Stacy served as lieutenant colonel in Colonel Ichabod Alden's 7th Massachusetts Regiment during 1777 and 1778. The regiment was sent to Cherry Valley, New York, to protect the local population from Loyalists and Native Americans. The Loyalists were organized as Butler's Rangers, a Loyalist military unit led by Colonel John Butler and his son, Captain Walter Butler. The Loyalists operated together with American Indians, including some who were under the leadership of Joseph Brant, a Mohawk leader also known as Thayendanegea.

While serving with Colonel Alden at Cherry Valley during October 1778, William Stacy was transferred to the 4th Massachusetts Regiment, though remaining with Colonel Alden. During that time period, Lieutenant William McKendry, a quartermaster in Colonel Alden's regiment, kept a journal with firsthand accounts of the actions at Cherry Valley.
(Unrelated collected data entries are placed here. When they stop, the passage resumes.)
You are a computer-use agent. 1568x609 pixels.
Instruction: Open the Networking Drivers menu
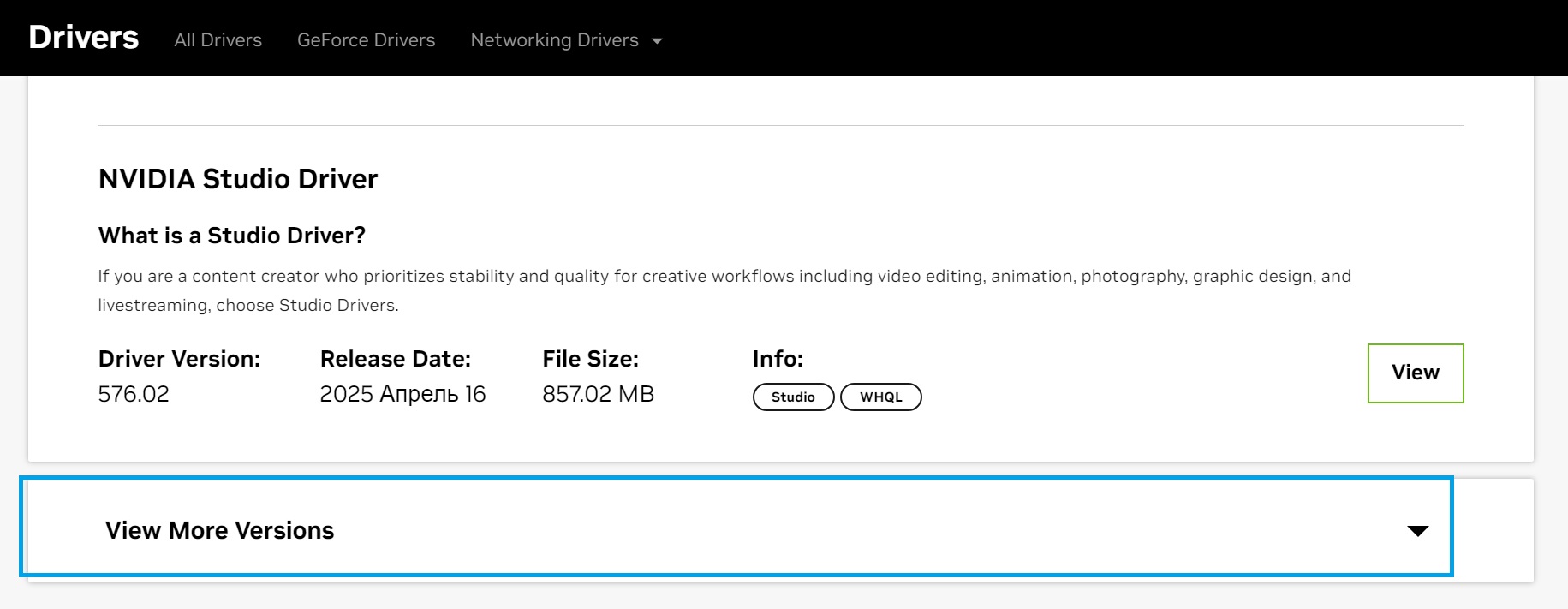(x=554, y=40)
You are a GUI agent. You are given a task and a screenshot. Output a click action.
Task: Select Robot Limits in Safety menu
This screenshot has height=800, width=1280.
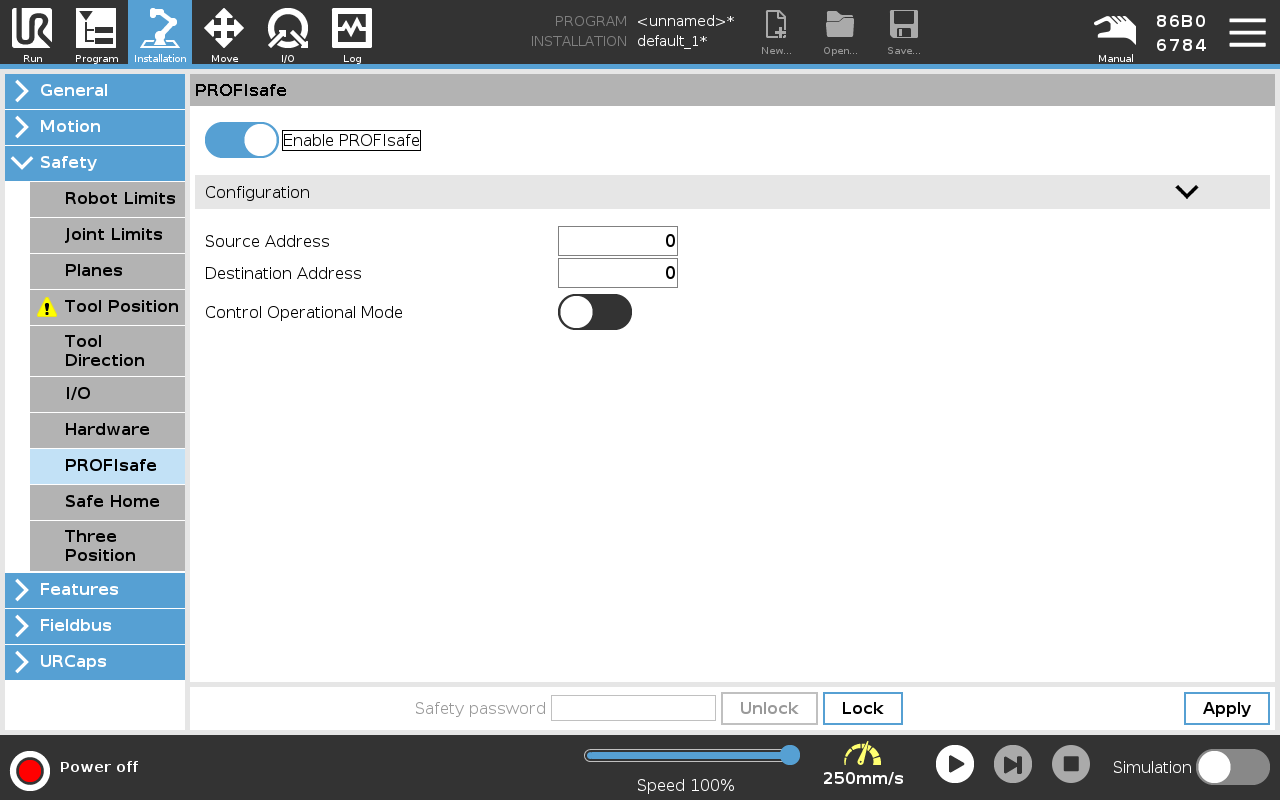pos(107,199)
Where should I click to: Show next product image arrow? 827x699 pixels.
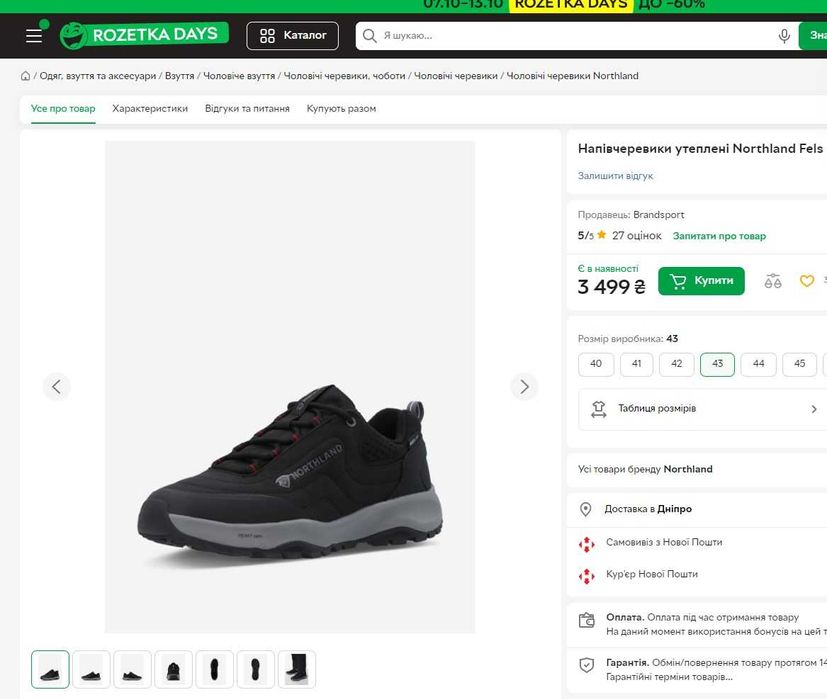[523, 386]
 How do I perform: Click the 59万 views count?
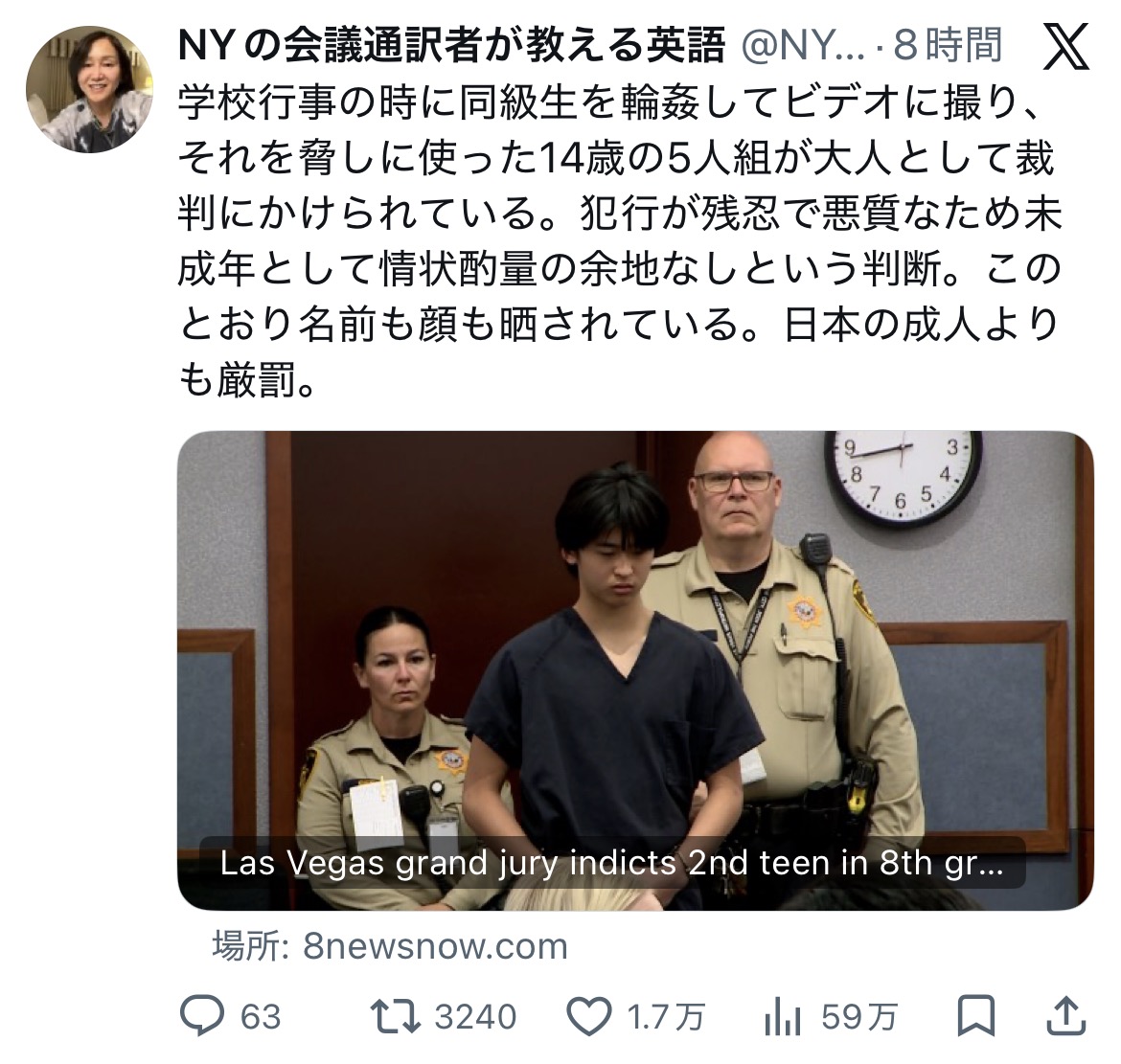[x=859, y=1017]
One of his lighter notes concerning Colonel Stacy was a journal entry for October 6, 1778: "Col. Stacy and Capt. Ballard had a horse race. Col. Stacy won the bet." However, one month later, Cherry Valley suffered war.

On November 11, 1778, a mixed force of Loyalists, British soldiers, Mohawk and Seneca people under the command of Walter Butler descended on Cherry Valley. Colonel Alden had been warned of their approach, but had dismissed the warnings. He and his command staff, including Stacy, were stationed in a house some 400 yd from the fort. McKendry described the attack in his journal: "Immediately came on 442 Indians from the Five Nations, 200 Tories under the command of one Col. Butler and Capt. Brant; attacked headquarters; killed Col. Alden; took Col. Stacy prisoner; attacked Fort Alden; after three hours retreated without success of taking the fort." McKendry identified the fatalities of the massacre as Colonel Alden, thirteen other soldiers, and thirty civilian inhabitants.

It became known as the Cherry Valley massacre and was noted as one of the most horrific frontier massacres of the Revolution. Three months later, in his journal entry for February 12, 1779, McKendry describes receiving a report from an Indian of William Stacy in captivity; Stacy was apparently concerned to reassure his fellow soldiers: "the last he knew of Col. Stacy he was well and in good spirits, and told him not to mind it for it was only the fortune of war."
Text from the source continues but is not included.